Tout n’est pas noir dans les technologies… au contraire ! Et surtout en expatriation, où le contact avec la famille est vraiment facilité etc. C’est l’usage en mode « junk » qui est à proscrire. Nicholas Kardaras, dans son livre “Glow Kids : How Screen Addiction Is Hijacking Our Kids-And How to Break the Trance” parle de légumes numériques vs junk food numérique. Manger un burger dans un fast food une fois de temps en temps n’est pas si grave.

Dans ce monde en transition peut-on encore rassurer ces adolescents ?

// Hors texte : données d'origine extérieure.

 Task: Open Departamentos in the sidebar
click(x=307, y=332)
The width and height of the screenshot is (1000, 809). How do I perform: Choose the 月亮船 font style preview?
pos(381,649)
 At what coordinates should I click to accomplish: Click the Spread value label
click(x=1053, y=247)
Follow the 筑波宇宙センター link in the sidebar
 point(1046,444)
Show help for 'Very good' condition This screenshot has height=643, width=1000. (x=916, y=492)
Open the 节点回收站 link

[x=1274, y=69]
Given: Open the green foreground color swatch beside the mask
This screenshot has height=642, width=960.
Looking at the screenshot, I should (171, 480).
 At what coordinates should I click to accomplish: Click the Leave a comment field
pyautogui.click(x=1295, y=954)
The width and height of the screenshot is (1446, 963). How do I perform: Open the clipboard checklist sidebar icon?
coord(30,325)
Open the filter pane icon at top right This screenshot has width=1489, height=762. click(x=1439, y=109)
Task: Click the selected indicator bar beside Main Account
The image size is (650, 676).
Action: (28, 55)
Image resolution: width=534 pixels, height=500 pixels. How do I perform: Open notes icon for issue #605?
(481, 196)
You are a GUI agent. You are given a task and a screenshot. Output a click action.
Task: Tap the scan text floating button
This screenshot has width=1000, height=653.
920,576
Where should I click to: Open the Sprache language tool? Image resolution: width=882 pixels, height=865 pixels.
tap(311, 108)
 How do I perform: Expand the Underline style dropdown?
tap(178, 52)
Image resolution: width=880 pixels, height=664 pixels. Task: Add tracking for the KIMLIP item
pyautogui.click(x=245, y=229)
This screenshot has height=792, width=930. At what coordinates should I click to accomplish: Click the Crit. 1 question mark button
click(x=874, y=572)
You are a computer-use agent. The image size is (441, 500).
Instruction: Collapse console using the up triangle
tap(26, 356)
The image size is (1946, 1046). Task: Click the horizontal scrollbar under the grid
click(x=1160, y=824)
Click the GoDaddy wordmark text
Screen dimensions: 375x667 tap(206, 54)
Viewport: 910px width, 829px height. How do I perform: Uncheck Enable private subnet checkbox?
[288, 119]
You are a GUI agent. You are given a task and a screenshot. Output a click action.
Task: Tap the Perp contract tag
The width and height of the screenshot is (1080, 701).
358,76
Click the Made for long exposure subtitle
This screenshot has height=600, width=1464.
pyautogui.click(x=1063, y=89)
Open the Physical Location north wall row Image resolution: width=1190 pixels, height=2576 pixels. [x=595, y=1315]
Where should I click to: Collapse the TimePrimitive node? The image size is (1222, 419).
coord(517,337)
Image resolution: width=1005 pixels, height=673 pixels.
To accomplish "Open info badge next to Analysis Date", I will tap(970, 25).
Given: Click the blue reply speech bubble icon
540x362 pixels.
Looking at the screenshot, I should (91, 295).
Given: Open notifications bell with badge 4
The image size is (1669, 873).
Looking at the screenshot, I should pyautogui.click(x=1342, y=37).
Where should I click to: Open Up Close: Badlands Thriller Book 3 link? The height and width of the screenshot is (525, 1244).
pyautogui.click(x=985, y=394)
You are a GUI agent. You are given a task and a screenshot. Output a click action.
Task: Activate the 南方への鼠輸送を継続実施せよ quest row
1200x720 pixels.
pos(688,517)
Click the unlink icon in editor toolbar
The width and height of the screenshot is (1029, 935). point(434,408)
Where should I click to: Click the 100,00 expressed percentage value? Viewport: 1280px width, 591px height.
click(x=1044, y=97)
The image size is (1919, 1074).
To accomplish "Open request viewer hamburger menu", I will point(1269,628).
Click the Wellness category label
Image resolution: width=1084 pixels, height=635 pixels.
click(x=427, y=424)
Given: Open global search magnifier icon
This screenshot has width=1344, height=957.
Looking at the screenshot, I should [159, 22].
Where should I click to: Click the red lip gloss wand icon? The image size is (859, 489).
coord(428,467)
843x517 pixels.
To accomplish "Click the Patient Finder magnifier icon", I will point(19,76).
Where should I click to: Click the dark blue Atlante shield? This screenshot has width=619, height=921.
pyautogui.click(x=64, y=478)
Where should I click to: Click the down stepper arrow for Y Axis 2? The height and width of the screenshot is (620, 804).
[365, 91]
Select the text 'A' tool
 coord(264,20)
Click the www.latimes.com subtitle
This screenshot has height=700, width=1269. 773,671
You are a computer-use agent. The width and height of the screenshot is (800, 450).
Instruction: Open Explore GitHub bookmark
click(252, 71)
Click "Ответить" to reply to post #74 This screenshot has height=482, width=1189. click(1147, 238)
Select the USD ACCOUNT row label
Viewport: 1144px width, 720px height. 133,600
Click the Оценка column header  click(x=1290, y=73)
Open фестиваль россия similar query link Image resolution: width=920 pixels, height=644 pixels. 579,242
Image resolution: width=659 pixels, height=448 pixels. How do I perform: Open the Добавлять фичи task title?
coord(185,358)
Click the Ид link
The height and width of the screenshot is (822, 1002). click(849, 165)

On peut les entendre, les écouter, accueillir leurs inquiétudes. On peut leur apporter notre confiance et des armes pour confronter ce monde. Ils ont besoin de nous !

Merci à Magdalena Zilveti Manasson d’avoir pris le temps de répondre à nos questions !

Magdalena est psychologue-coach, psychotherapeute dans le New Jersey, USA (www.intelligence-nomade.com) et l’auteur d’un livre sur les dessous psychologiques de l’expatriation « Réussir sa vie d’expat. S’épanouir à l’étranger en développant son intelligence nomade » aux éditions Eyrolles.